Have a really cramped area available and want to operate on 40 meters?  Build yourself a “postage stamp” 40 meter wire dipole antenna that fits in a space a  little over 20’ wide and works reasonably well at low heights (20′).  The antenna requires (2) 17 uH loading coils placed at the ends of the 10’ horizontal radiators.  A 10’ radiator is attached to the lower end of each loading coil.  Tuning is accomplished by adjusting the lengths of the lower radiators.


An EZNEC model of the antenna was created and evaluated.  The modeled antenna exhibited acceptable characteristics on the 40 meter band and good characteristics on the 12 meter band.  The predicted radiation pattern indicates the antenna can function as a local/regional antenna.

EZNEC Model Displays


40 meter postage stamp antenna predicted SWR curve


40 meter postage stamp antenna predicted radiation pattern

My friend Barry (KI4PMI) and I built a postage stamp 40 meter dipole antenna.  We used #14 AWG black THHN stranded wire for the radiators and loading coils.

Since the lengths of the antenna radiators are considerably shorter (20’) than the radiators of a typical horizontal 40 meter dipole (33’),  loading coils are needed to compensate for the shorter wire lengths.  How can the loading coil inductance (uH) be estimated?  The online calculator at the link below is a good starting point.  Add at least 3 uH to the value displayed to allow for factors not considered by the calculator.  It is easier to remove turns of wire than it is to add turns after you start winding the coils.

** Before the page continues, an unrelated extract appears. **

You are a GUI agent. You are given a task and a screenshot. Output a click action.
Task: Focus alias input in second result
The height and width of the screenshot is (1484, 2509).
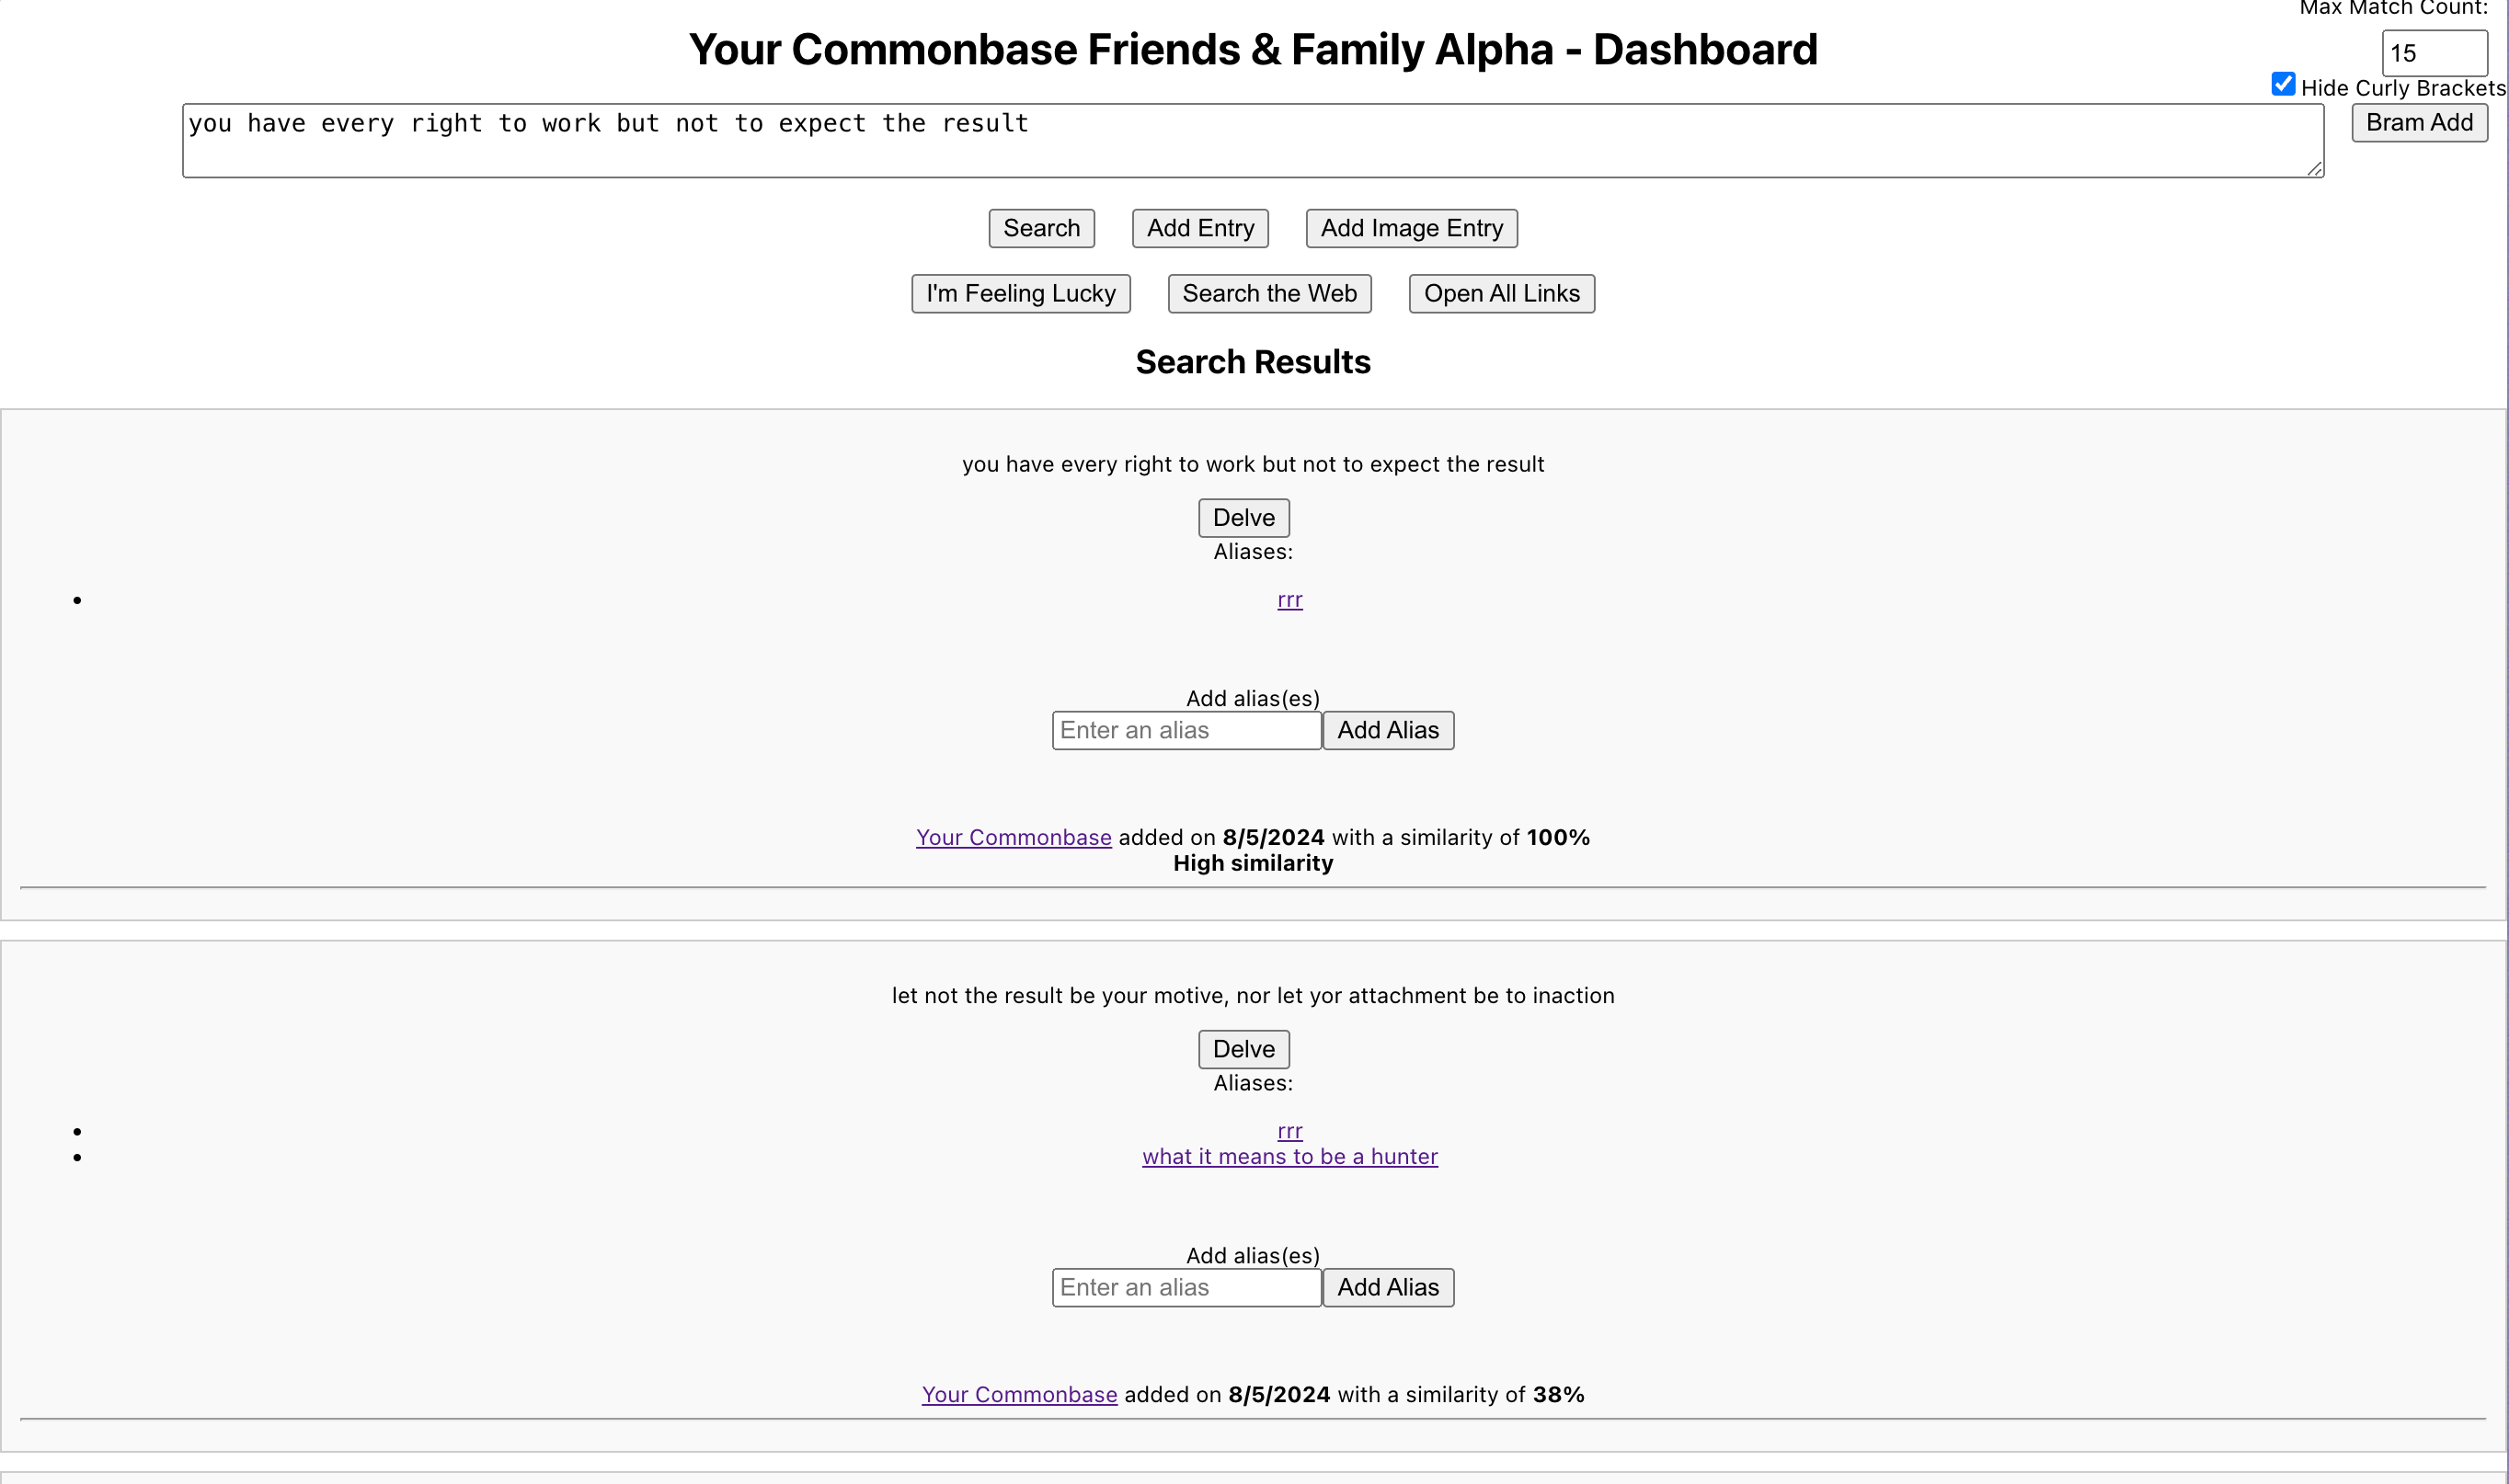(x=1186, y=1287)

Another approach to estimating the required inductance is to adjust the inductance of the loads in an EZNEC model until the best SWR curve is achieved.  You  may have to “tweak” the lower radiator lengths in addition to adjusting the inductance of the loads.  A copy of the EZNEC model we used is available at the link below.

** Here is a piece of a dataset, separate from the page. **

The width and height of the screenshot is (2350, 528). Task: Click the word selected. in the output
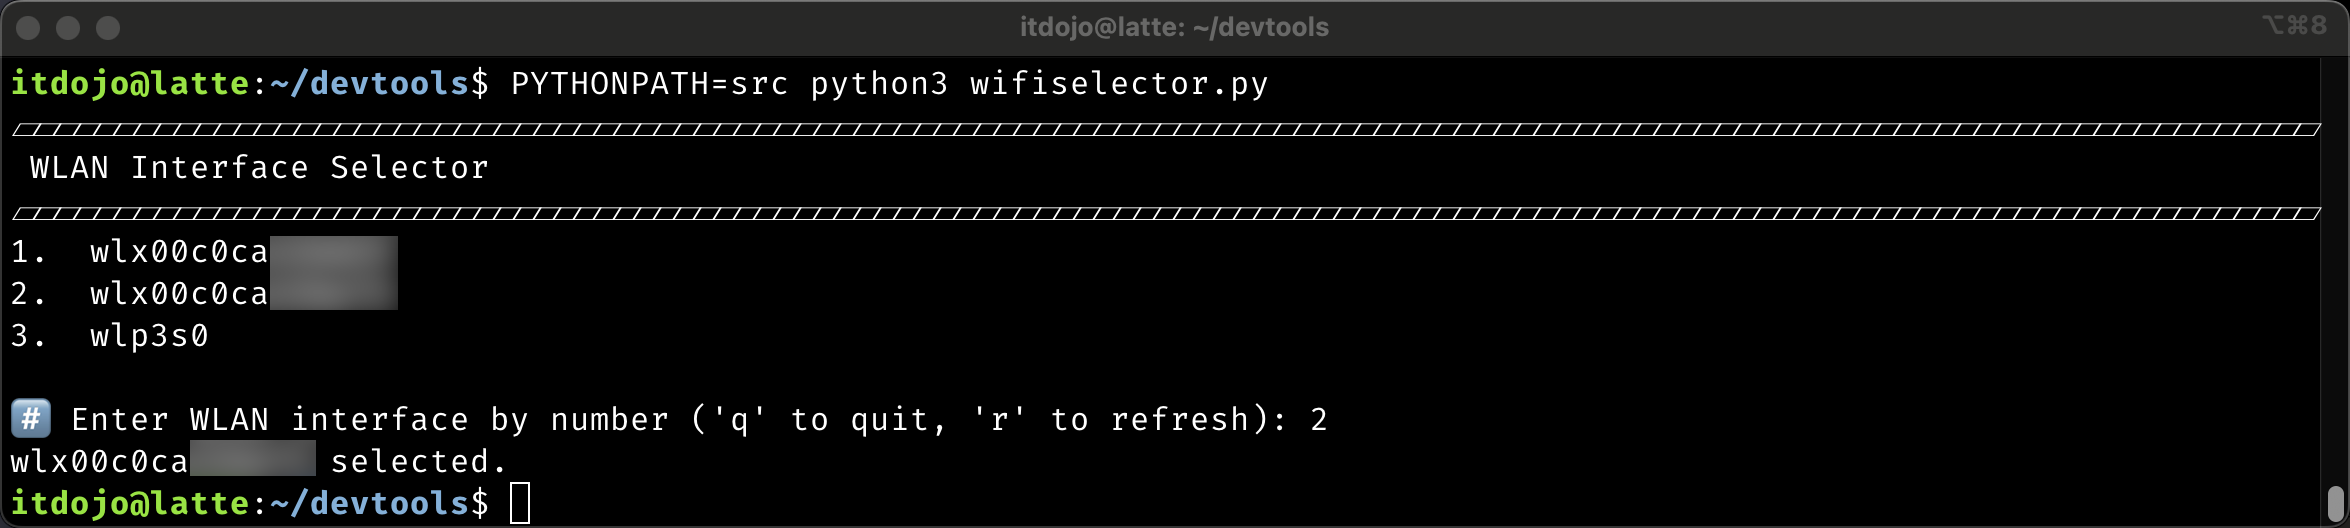(x=419, y=462)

Postage Stamp 40 Meter Antenna EZNEC model

Note:  You can download a free DEMO version of EZNEC 5 from the link below.

We used the EZNEC antenna model to estimate the inductance (17 uH) required for the coils.   Using Wheeler’s coil formula, we estimated that 16 turns of wire closely wound on a 2” inside diameter form made of Schedule 40 PVC pipe would produce the required 17 uH.

Wheeler’s Coil Formula

 We wound two coils and analyzed them with the AIM-4170C to insure they were closely matched in Q, resistance, and inductance.


Note:  An online implementation of Wheeler’s coil formula is available at the link below.  Be sure to set the units to match the dimensions you are using.  Typically you will use inches.  The wire diameter for #14 AWG is 0.0641″.  Use 2.375” as the coil diameter.  That is the outside diameter of 2” inside diameter Schedule 40 PVC pipe.  Since the wire will be wound on the outside of the form, we use the outside diameter in calculations.

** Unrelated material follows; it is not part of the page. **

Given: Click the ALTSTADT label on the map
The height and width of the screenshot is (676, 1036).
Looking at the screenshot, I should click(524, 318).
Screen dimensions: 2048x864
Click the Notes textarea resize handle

Tip:  To retroactively improve the EZNEC model, you can add the measured R value from the coil analysis to the load parameter specifications and re-run the model.  You may have to “tweak” the lower radiator lengths.


The completed antenna was hoisted it to a height of 22.5’ and analyzed with the AIM-4170C.

AIM-4170C Measurements

The measured SWR curve of the antenna is relatively close to the SWR curve predicted by the EZNEC model of the antenna.


As predicted, the antenna performed well locally and regionally on the 40 meter band.  We were able to check in with ECARS (East Coast Amateur Radio Service; net control located in MD) on 7.255 MHz with a “59” signal report.  The on-the-air test was conducted in Clayton, NC. 

If you are interested in the 12 meter band, the antenna will also perform well on this band.